[Data supplied Boundary: Start]
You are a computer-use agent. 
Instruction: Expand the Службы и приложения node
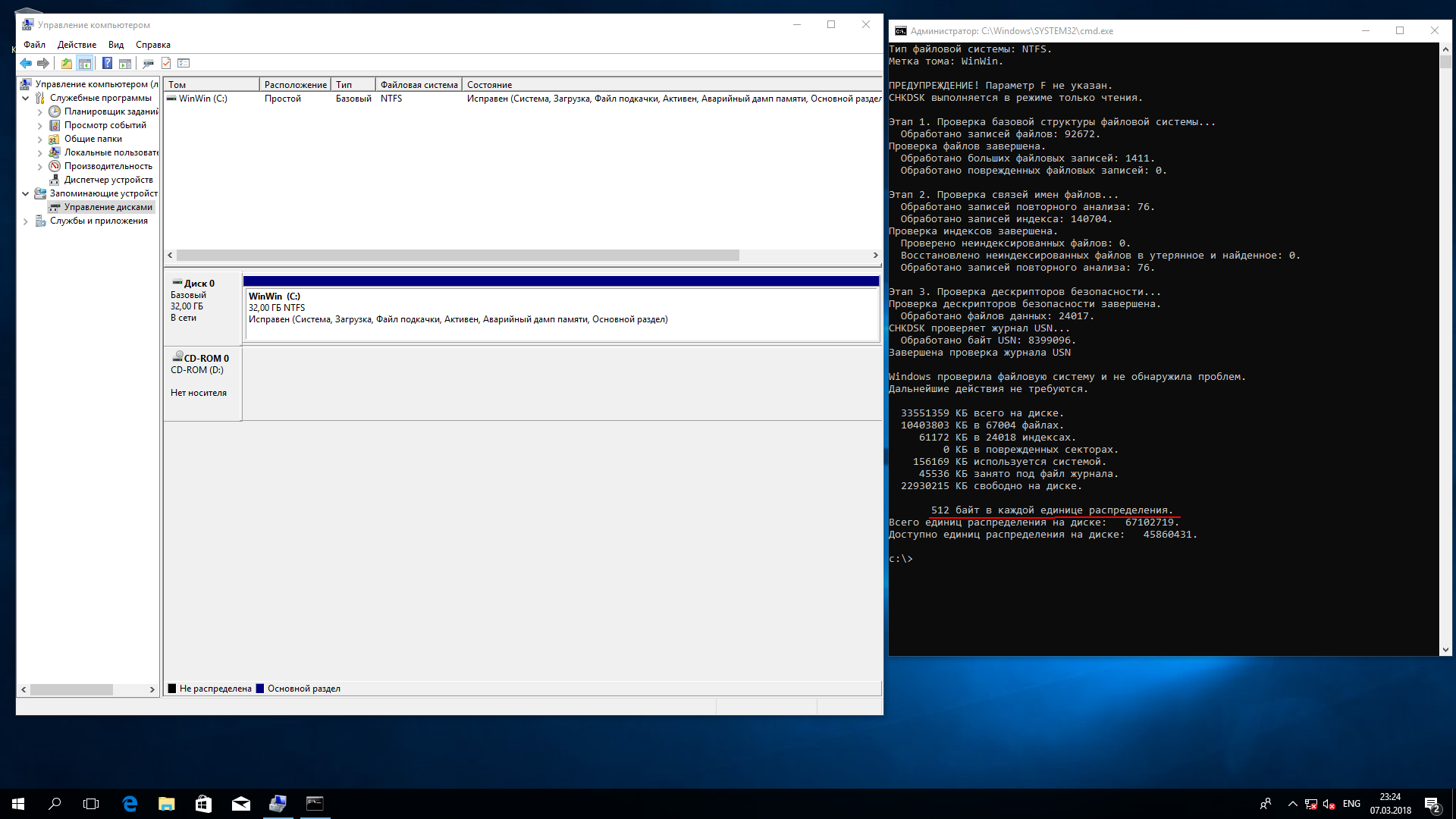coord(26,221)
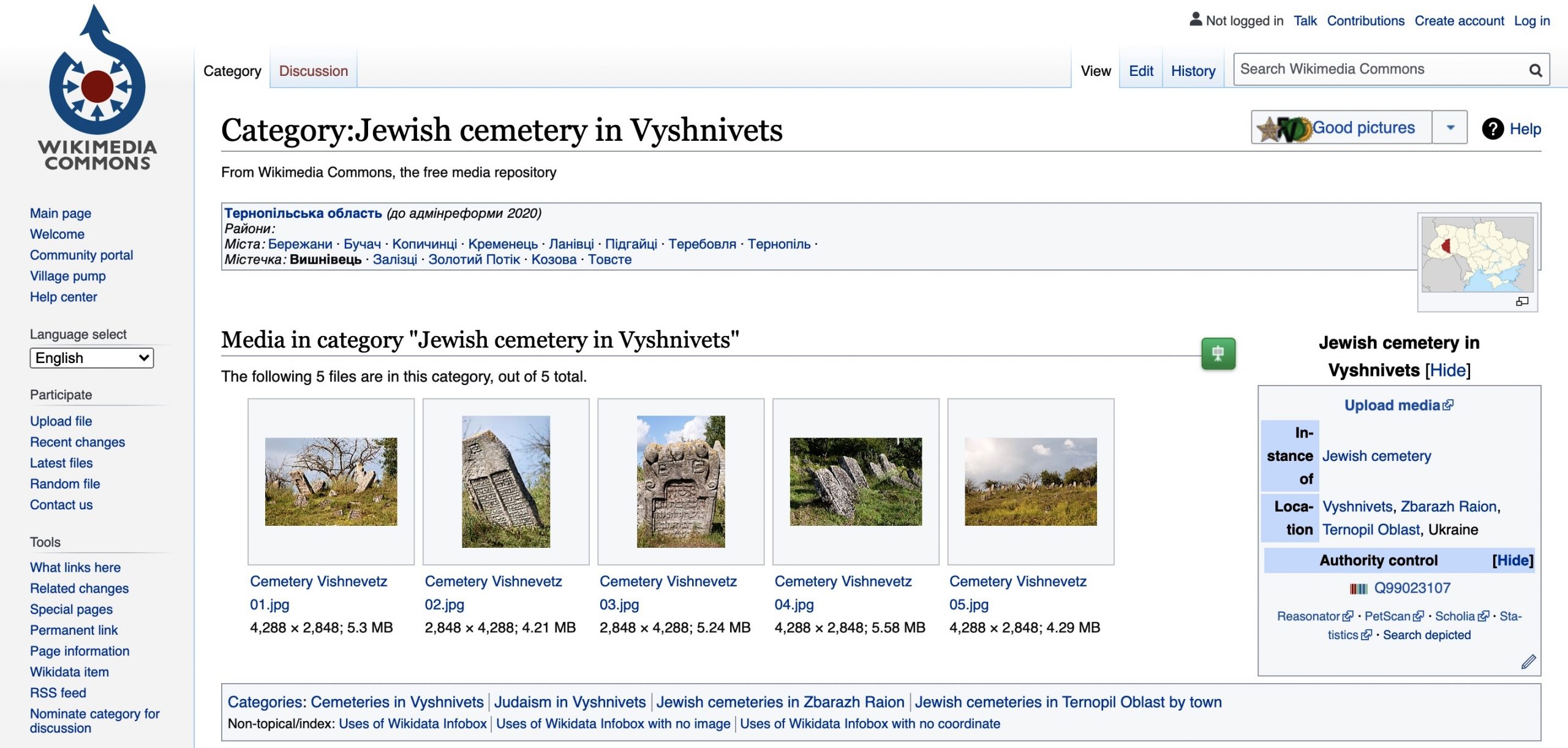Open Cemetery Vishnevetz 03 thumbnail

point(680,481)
[Data supplied Boundary: End]
[Data supplied Boundary: Start]
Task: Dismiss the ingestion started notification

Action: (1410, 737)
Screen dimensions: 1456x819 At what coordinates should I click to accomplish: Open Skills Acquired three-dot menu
[Data supplied Boundary: End]
Task to carry out |
Copy the lines above exactly. Start with the line containing "Task: Dismiss the", end with the line containing "Screen dimensions: 1456x819", and include both.

Response to this task |
Task: Dismiss the ingestion started notification

Action: (1410, 737)
Screen dimensions: 1456x819 At what coordinates should I click to accomplish: Open Skills Acquired three-dot menu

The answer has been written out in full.